Big Data Blog

Big Data Blog

Hadoop Implementers, Take Some Advice From My Grandmother

Jan 18

Written by:
1/18/2013 5:41 AM  RssIcon

My grandmother grew up during the Great Depression of the 1930’s. She would wash and reuse plastic wrap, aluminum foil, plastic containers and glass jars, something I found odd as a kid. No one else I knew did that back then. When I would ask her about it, she’d say, “Waste not, want not.” She grew up with the habit of wasting nothing, and lived with the benefits of those frugal habits the rest of her life.
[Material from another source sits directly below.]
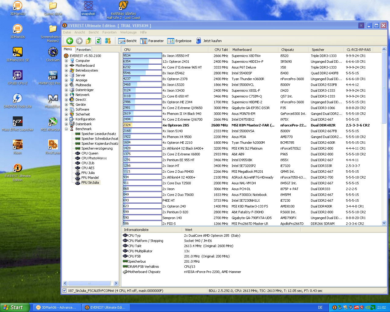The height and width of the screenshot is (312, 390).
Task: Click the CPU Takt column header
Action: click(221, 50)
Now, I have a special bin to put that sort of thing in, so that someone else can wash it, melt it, and form it into new products to be reused. What was second nature to my grandmother, we are just beginning to relearn. Waste is expensive. As a society, we can’t afford it.

But both for me, and for my society, bad habits are difficult to break. It took a lot of hard lessons of overwhelmed landfills and energy shortages, and declining air and water quality, for things to change. We had to pay a high price to learn that lesson. We had to actually feel the deep cost of waste, and see the benefits of recycling and reusing, before, as a society, we realized that we had to do something differently. On a personal level, it took money coming out of my pocket to change my habits, despite my personal beliefs. Old habits are hard to break. My city has a limit on how much I can throw away without paying extra, but no limit on how much I can recycle. That did it.

Big data analytics platforms are still very much in the early days as an industry. Data centers using Hadoop to distribute compute loads across multiple commodity servers in a cluster configuration are still a relatively rare occurrence in most businesses. But they’re becoming less so as data volumes and analytics demands grow, and the need for inexpensive compute power becomes more pervasive.

Recycle Hadoop Power

In January, the birth of a new year, we think about how to make the new year better than the last. Now is the birth of a new technology revolution. Now is the time to resolve to learn from the costs associated with data centers already in production. Current data centers waste over 80% of compute power, waiting for peak loads and using single-threaded serial software designed for the machines of the last millennium. That’s the kind of bad habit we simply can’t afford if the new big data technology strategies are going to become widespread. That much waste is not only unforgivable in the microcosm of a company’s IT budget, but unsustainable in the macrocosm of the world economy.

We don’t have that much energy to waste.

It may be idealistic of me, but I would love to see more efficient compute methods implemented BEFORE this new technology gets entrenched in hundreds of thousands of businesses. It’s far easier to establish good habits from the beginning than it is to break bad old ones. And, in order to break entrenched habits, we first have to pay a high cost. Let’s save a lot of money, energy, and time, and get off on the right foot at the beginning.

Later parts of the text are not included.